→ **Consigne A**
Indiquez combien de lignes ci-dessous contiennent la chaîne « Select », en respectant la casse. Donnez seulement ce nombre.

#### Extrait du document

Après Goya, Monet, Rothko, de Staël et Spilliaert, Stéphane Lambert poursuit ses rencontres avec l'intimité des artistes, loin de la critique d'Ecole. Là, c'est Paul Klee qu'il rend à la présence.

« Il y a toujours chez Klee une dimension sémantique irréductible à un sens clair, univoque, comme un langage crypté que la raison ne saurait percer à l’aide de ses méthodes de déchiffrement »   . Ainsi s'exprime Stéphane Lambert dans son dernier ouvrage, Paul Klee, jusqu'au fond de l'avenir. La raison se voit tenue en échec dans sa prétention à tout embrasser. C’est à un voyage solitaire – mais peut-il en être autrement ?  – dans une « succession de galaxies », ce chemin de l’inconnaissable menant à « l’évanouissement de la raison », que nous invite l'artiste. Sans pour autant céder à l’irrationnel. 

Les montagnes de Berne

L’œuvre de Klee est inséparable de la ville de Berne, où il est né, et de ses montagnes : leur image originelle et mythologique forme le socle, la profondeur de la matière de son travail. Le pays natal à l’empreinte « mouvante et poreuse », à la géographie imaginaire, oscillant entre vie et mort, menace et ironie ou humour, à la frontière de la matière et de la forme, est ce sans quoi il n'y aurait l'oeuvre. Pays natal vers lequel on ne cesse jamais de revenir. C’est à retrouver cet « avant nébuleux de la création » que nous invite Stéphane Lambert, dans son livre, en quête lui aussi de la mémoire des lieux. Flottant entre deux mondes, tel le Bateau Ivre de Rimbaud, le ressac crée cette attente d’un invisible derrière les portes de l’invisible. Départ des bateaux, peint par Klee en 1927, c’est « notre image [qui] se dilue dans les eaux sombres sur lesquelles nous voguons »   .

Temps de la rencontre

Stéphane Lambert se souvient lui aussi de Berne. Un souvenir enfoui dans la mémoire de son enfance, chargée d’un imaginaire sans prise. Souvenir d'un déjeuner sur l'herbe en famille. Manet en arrière-fond. Ce que nous voyons est fait de ce que nous sommes, écrit-il. C’est pourquoi la photographie ment en figeant le temps et excluant le sujet de l’acte de se remémorer. Voir un tableau c'est le contempler au prisme de sa mémoire. Ce ne peut être qu'un acte singulier. Le peintre cherche au contraire la présence, loin de l'immédiateté du présent. « Son regard est par essence une plongée sous-marine »   . Les fondements qu'il y cherche sont autant d'énigmes et la destination demeure inconnue… si on s’en tient aux exigences de la raison. Le peintre lui, dans les profondeurs de l'eau trouble, révèle les forces démiurgiques à l’œuvre. Sa vision se fait voyance.

########
#### Entrées du corpus

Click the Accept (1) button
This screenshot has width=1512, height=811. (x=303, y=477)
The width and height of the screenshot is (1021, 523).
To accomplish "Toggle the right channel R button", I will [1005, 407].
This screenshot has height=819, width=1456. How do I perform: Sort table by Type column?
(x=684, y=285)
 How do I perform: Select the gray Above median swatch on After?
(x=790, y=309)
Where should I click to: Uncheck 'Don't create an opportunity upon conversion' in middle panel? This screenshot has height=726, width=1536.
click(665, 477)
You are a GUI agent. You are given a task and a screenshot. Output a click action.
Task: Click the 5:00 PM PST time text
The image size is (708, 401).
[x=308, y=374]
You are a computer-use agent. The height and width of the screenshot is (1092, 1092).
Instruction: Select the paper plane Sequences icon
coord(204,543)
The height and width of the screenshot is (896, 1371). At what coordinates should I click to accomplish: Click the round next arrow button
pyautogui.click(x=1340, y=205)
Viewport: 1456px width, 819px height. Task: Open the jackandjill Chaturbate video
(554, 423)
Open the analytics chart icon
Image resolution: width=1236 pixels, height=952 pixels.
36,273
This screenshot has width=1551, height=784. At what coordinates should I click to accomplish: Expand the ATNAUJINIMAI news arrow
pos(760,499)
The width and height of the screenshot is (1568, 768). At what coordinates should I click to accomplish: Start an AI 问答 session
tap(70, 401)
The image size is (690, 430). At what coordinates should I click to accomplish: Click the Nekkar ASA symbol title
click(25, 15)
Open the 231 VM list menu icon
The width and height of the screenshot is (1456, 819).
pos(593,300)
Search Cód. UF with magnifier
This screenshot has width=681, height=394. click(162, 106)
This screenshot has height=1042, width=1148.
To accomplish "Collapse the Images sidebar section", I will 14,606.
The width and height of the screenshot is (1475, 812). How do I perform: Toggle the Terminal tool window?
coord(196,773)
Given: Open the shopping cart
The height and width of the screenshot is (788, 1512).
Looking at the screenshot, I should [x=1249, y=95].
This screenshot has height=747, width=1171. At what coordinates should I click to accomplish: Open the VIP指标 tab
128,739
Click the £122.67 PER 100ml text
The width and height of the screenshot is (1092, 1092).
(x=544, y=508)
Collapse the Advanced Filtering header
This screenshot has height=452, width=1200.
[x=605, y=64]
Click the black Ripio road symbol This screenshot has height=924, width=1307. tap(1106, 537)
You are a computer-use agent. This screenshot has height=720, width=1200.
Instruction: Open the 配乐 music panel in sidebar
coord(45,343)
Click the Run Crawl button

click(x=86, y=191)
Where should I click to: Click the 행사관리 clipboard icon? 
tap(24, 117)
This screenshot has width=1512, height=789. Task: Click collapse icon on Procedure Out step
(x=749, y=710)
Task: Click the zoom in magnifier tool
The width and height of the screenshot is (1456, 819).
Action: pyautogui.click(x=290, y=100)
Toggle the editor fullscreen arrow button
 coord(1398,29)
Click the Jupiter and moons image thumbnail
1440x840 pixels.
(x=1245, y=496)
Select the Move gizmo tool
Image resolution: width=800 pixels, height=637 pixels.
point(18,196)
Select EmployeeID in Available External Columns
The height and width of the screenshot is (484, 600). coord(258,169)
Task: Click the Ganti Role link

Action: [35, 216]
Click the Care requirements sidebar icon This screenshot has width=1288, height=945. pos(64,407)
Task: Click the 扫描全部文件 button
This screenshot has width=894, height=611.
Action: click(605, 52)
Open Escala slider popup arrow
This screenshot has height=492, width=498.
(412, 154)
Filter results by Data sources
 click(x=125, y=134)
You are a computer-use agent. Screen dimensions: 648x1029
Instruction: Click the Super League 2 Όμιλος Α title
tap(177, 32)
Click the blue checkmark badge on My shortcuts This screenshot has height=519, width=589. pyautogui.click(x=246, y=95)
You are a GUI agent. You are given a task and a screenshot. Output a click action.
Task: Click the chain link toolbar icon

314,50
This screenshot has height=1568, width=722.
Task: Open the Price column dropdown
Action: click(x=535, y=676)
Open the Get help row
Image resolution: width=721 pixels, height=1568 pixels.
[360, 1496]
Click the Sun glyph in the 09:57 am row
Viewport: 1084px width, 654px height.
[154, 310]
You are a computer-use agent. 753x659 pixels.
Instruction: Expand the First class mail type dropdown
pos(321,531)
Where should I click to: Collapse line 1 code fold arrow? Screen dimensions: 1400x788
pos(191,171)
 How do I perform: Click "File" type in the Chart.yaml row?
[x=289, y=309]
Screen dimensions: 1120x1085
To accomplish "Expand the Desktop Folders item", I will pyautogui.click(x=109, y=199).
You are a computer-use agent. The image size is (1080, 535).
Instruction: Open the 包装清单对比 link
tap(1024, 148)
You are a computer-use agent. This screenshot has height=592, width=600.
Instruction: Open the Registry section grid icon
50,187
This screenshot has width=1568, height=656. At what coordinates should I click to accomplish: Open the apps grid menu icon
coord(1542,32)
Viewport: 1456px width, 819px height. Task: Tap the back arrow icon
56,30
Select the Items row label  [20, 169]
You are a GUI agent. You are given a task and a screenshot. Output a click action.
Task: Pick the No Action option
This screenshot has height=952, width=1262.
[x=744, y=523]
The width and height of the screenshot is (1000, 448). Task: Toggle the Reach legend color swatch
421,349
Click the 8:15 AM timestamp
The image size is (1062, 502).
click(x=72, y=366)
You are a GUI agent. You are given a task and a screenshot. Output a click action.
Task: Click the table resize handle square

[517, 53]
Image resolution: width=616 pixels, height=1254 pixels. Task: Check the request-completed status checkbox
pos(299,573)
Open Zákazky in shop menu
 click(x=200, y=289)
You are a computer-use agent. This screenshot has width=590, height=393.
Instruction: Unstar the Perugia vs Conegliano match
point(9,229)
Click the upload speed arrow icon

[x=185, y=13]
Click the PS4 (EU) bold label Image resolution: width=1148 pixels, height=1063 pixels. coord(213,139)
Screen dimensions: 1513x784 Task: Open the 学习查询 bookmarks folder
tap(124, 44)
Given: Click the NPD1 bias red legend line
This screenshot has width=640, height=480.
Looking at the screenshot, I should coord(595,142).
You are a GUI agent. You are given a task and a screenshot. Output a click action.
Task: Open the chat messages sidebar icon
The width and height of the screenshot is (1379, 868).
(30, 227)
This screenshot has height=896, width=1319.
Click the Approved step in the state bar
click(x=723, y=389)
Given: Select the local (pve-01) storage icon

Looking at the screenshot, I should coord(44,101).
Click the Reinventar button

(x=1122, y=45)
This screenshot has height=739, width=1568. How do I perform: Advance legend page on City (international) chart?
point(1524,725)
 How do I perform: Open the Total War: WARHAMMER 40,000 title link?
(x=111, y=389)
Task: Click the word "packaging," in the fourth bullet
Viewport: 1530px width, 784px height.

########

→ **Consigne B**
D'après l'extrait du document, en quelle année Klee a-t-il peint Départ des bateaux ?

→ **Réponse attendue A**
6

→ **Réponse attendue B**
Klee a peint Départ des bateaux en 1927.